Not everyone who gets Ebola dies. Roughly half of the people with a case bad enough to show up on health care workers' radars in Africa have died—which means that roughly half of them are still alive. And of the roughly 10,100 likely cases of the disease in West Africa, only a relatively small fraction—some 4,900 people—have died, says the New Republic. Nearly everyone treated in the U.S. for the virus has survived. 

The oft-forgotten side-effect of all this: there are thousands of Ebola survivors walking around out there. 

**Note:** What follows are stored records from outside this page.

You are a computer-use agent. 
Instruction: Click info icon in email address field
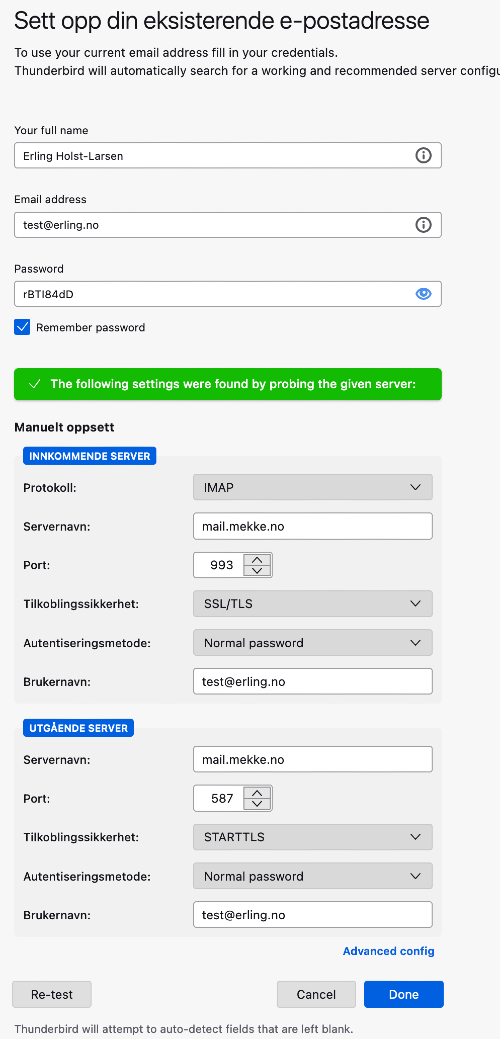(x=423, y=225)
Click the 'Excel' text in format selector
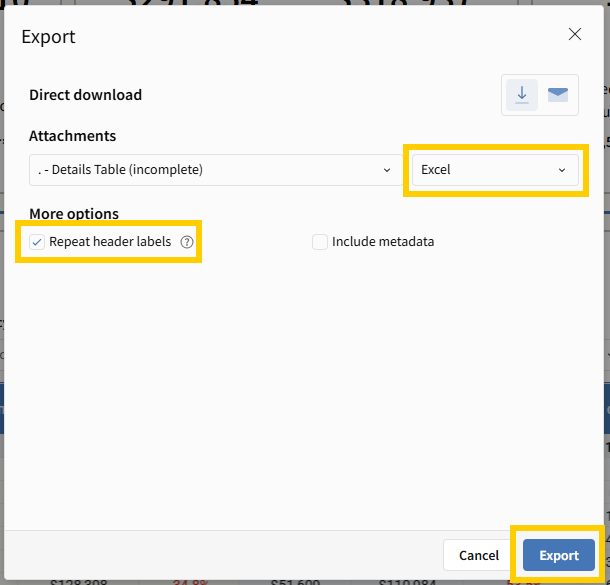 click(x=436, y=170)
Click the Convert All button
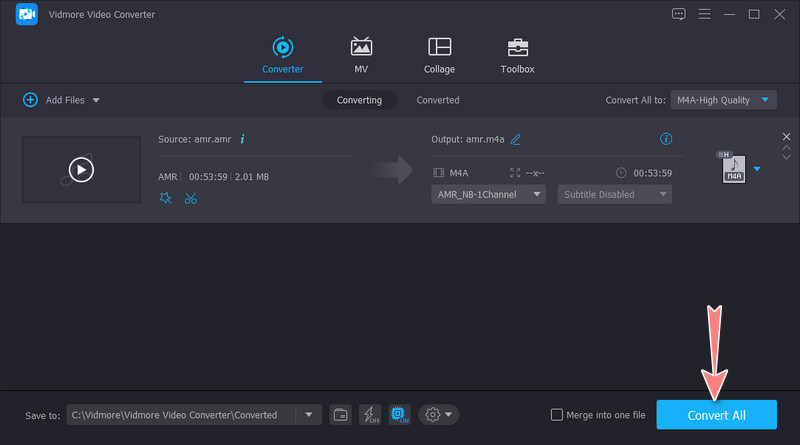Viewport: 800px width, 445px height. pos(716,415)
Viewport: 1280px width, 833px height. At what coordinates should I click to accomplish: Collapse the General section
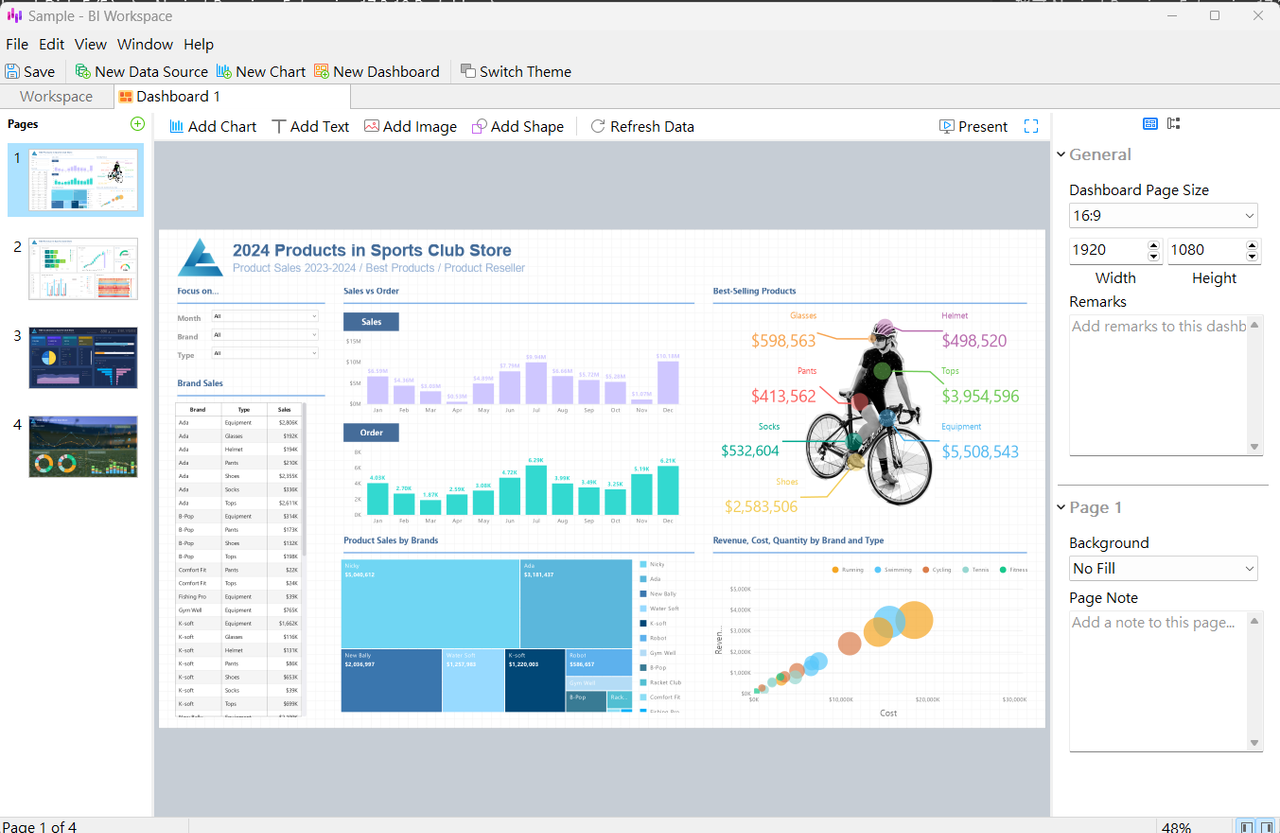(1061, 154)
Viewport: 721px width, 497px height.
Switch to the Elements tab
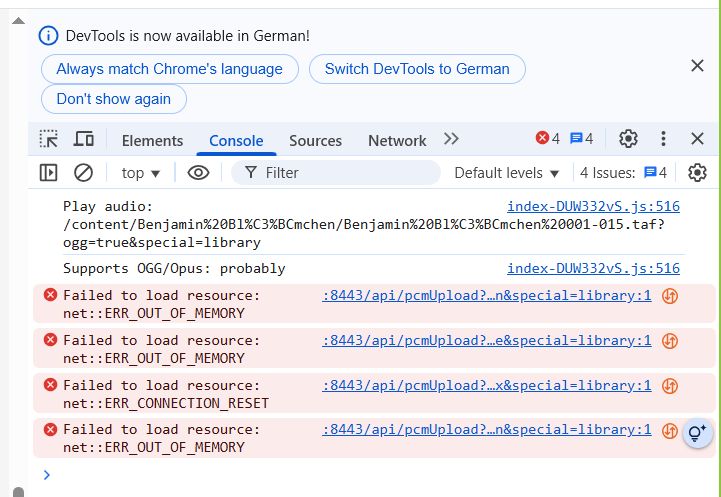click(152, 141)
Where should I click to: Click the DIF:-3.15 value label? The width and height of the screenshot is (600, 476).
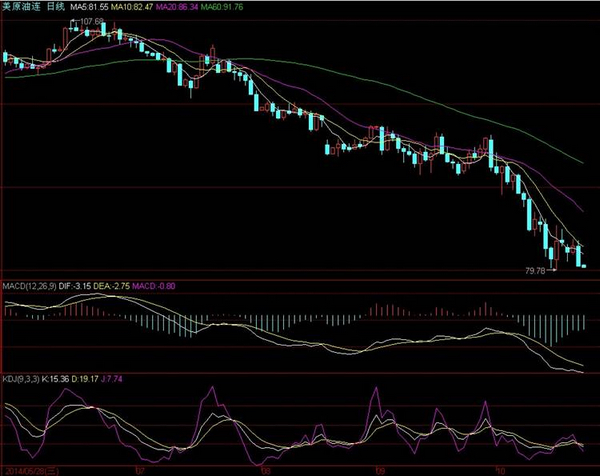click(x=78, y=285)
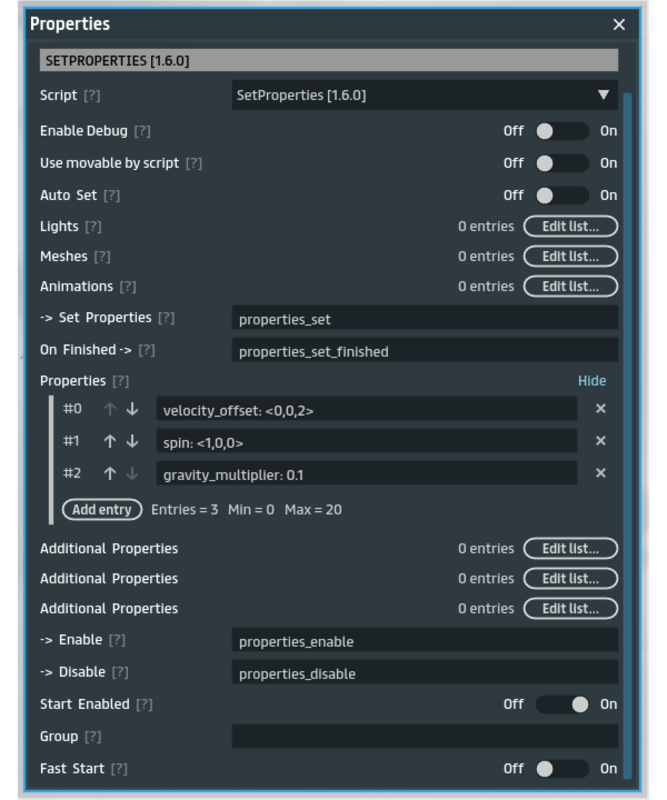The image size is (667, 800).
Task: Move gravity_multiplier entry up
Action: 110,473
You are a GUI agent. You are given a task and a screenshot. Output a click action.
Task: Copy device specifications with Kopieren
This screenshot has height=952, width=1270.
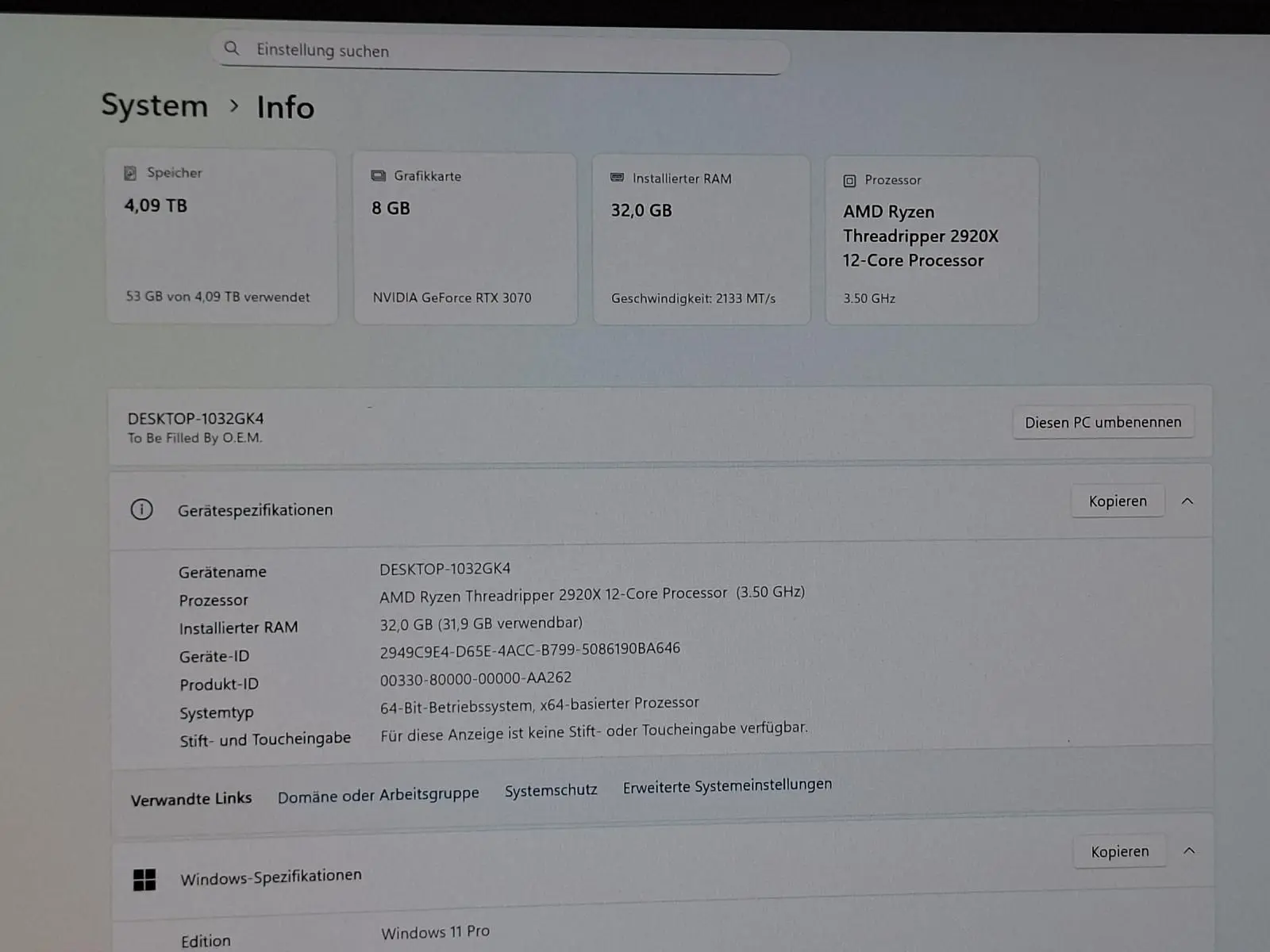1118,501
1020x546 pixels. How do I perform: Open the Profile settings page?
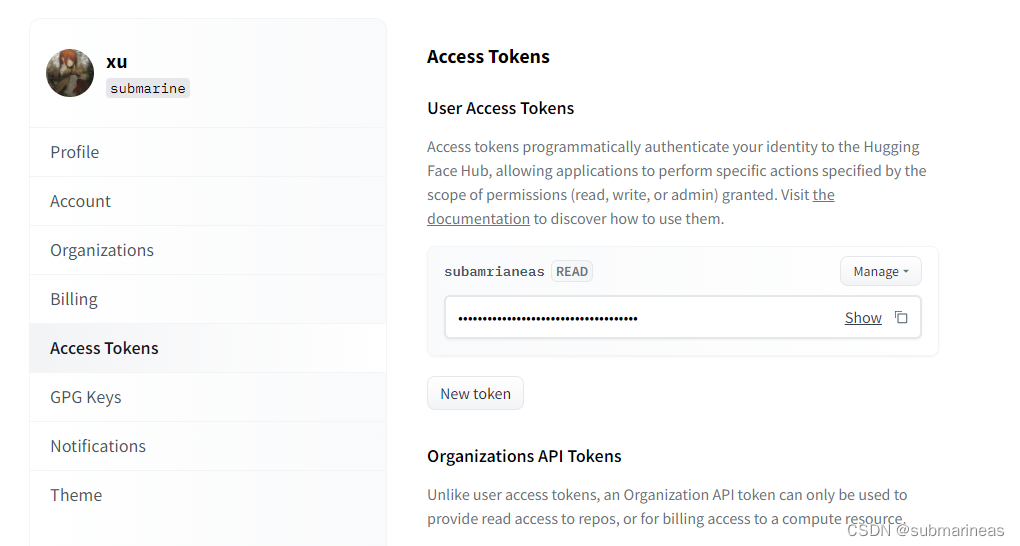(x=75, y=152)
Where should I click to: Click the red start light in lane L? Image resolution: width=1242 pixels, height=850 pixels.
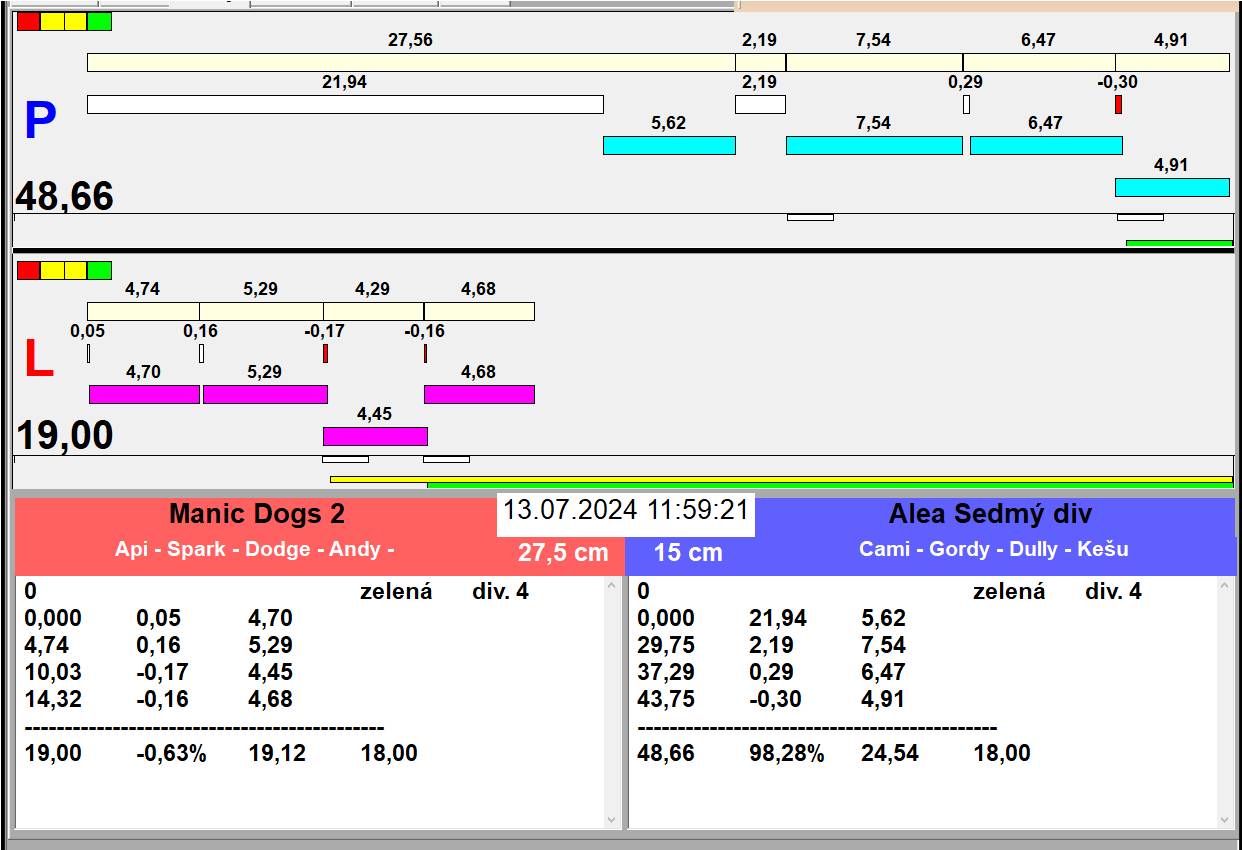click(x=29, y=271)
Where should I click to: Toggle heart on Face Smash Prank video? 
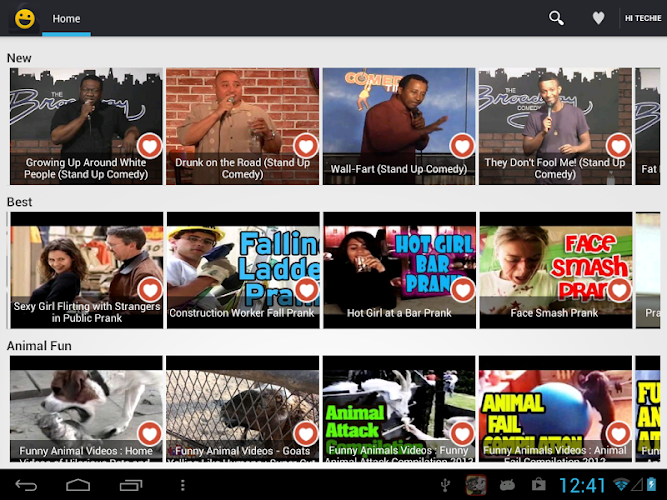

Ebola survivors are people who have already been through the viral gauntlet and come out the other end. Their bodies have learned to produce antibodies to fight the virus, and they are now, more or less, immune to its effects. But there's a question for these Ebola survivors for which scientists don't have a great answer: might they still be infectious?

In a story for Scientific American, Dina Fine Maron writes about what little research there is on Ebola survivors' ability, or lack thereof, to transmit the disease through sexual contact.

Based on the research, Ebola virus has been shown to stick around “in the semen and vaginal fluids of convalescents for weeks or even months after symptoms of Ebola have abated,” writes Maron. “In men, one study found that Ebola continued to persist in semen for 90 days.”

Doctors have never—not once—detected a case of Ebola being transmitted from a survivor to a healthy person through sex. But they're still worried about it, says Maron.

Studies by Bausch and others have also detected live Ebola virus in sexual fluids that can successfully grow in cell culture, suggesting it could also lead to infections in other individuals. It is possible that sexually transmitted Ebola may have flown under the radar because there has been a dearth of data from outbreaks in years past. Also, although extremely unlikely, it is possible that mild Ebola—with very minor symptoms that were not recognized as such—has developed in patients’ sexual partners.

As it stands, the risk of sexually transmitted Ebola from a survivor to a healthy person is presumed small but can't be ruled out entirely. “With more than 13,500 cases currently in west Africa right now, however, public health officials do not want to take any chances,” Maron writes.

The best advice from the CDC and Doctors Without Borders? No glove (or other relevant barriers), no love.